Others thought I was being lazy or throwing away jobs because I kept missing work. I am grateful for those who sympathize with having migraines, anxiety, bipolar disorder, and borderline personality disorder. A vicious cycle of realizing I couldn’t make it in or even do my job like I needed to, and then worrying how soon it would be before I’d get fired! I knew I was capable of doing my job, but I just wasn’t able to follow through. Talk about feeling like a failure.
Then others poured heaping amounts of guilt and shame on me because I wasn’t there for my children. When I was married there were days upon days, weeks upon weeks, that I couldn’t take care of them physically or emotionally; I was battling my own wars. And that trend continued when I was living elsewhere. I have so many people that I am grateful for because they provided what my kids needed…too many to list right now. But I beat myself down so badly because I wasn’t excelling in taking care of myself and my own children. Sometimes, I still do.
All these swirling circumstances and situations broke down my spirit and confidence in myself…if I even really had a true sense of confidence. I questioned before, during, and after why I made the choices that affected my life in such extreme ways.
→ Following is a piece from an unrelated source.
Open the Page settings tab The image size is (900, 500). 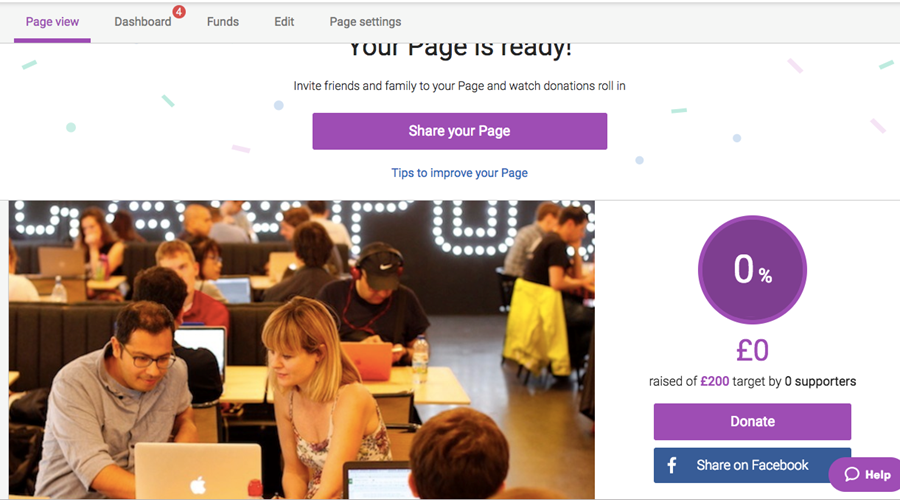coord(365,22)
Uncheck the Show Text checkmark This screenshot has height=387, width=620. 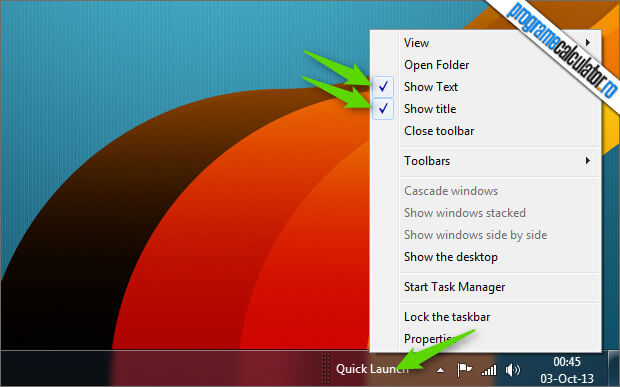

Shamefully facing the reasoning behind my mistakes and the consequences that followed. Granted, I came off easy compared to others who are trying to manage the repercussions of their choices. But I am facing mine, and that’s what I need to focus on.
My life, inside and out, started turning in a beautiful direction this past November. I had absolutely been brought to a breaking point the month before, which sent me to a crisis residential center. I spent two weeks learning about coping skills, and finally got the diagnosis of my borderline personality disorder. I also started turning back to my Savior; it wasn’t a complete turn, but it was a beginning. I say that because a couple weeks after I got out, I made one of the biggest mistakes I ever regretted. And I’ve continued making mistakes. But God still loved me SO much that he brought about new friends and situations that have literally saved my life, for today and for eternity.
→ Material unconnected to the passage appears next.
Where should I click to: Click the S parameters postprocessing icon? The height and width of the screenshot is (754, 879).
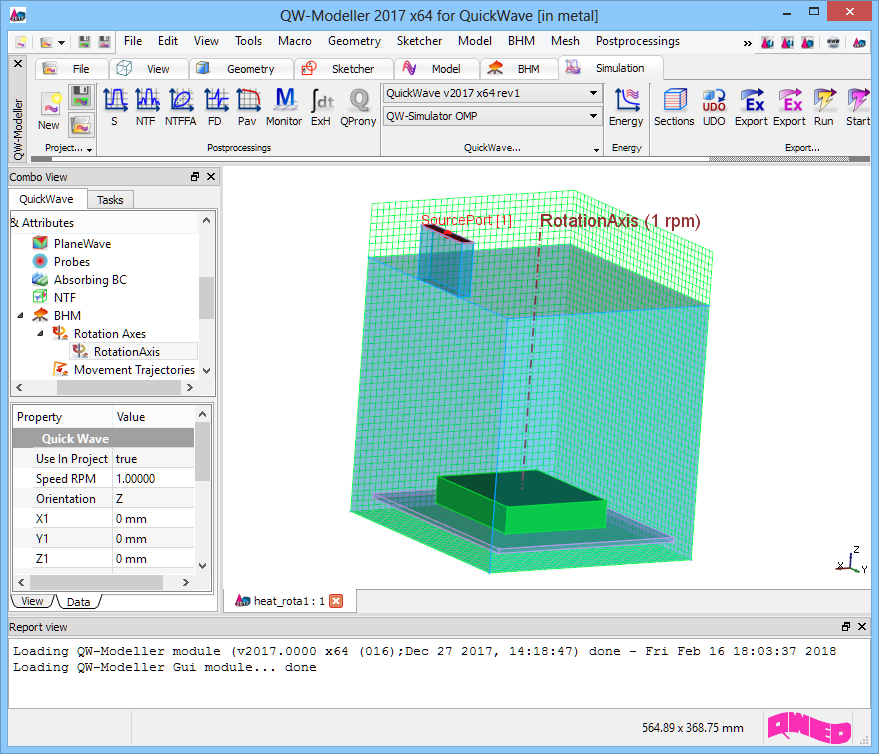(x=114, y=106)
I hadn’t just turned back to my knowledge of God, but I was beginning my greatest relationship ever by giving Him the chance to become my best Friend. We are working on our communication – God through His Word and His Spirit inside me, and me through opening my heart and speaking to Him in prayer. I’ve tried to force things to go faster, just like I have in so many other relationships, but no relationship can be that intimate in a day. It takes time to establish trust and learn about the other. Except this time. God already knows everything about me – hurts, hangups, skeletons, mistakes. And yet He still keeps telling me He wants us to become inseparable friends! It’s not humanly possible to block out the judgment and criticism and anger from others, but it doesn’t have to keep me in the pattern of degrading and belittling myself. I don’t have to hang my life on their praise and acceptance, because they are not the One who forgave me completely for all my poorly chosen mistakes. He believes in me and what I can do in my life. Our growing friendship is showing me that through my ashes, I am becoming more beautiful than I ever imagined.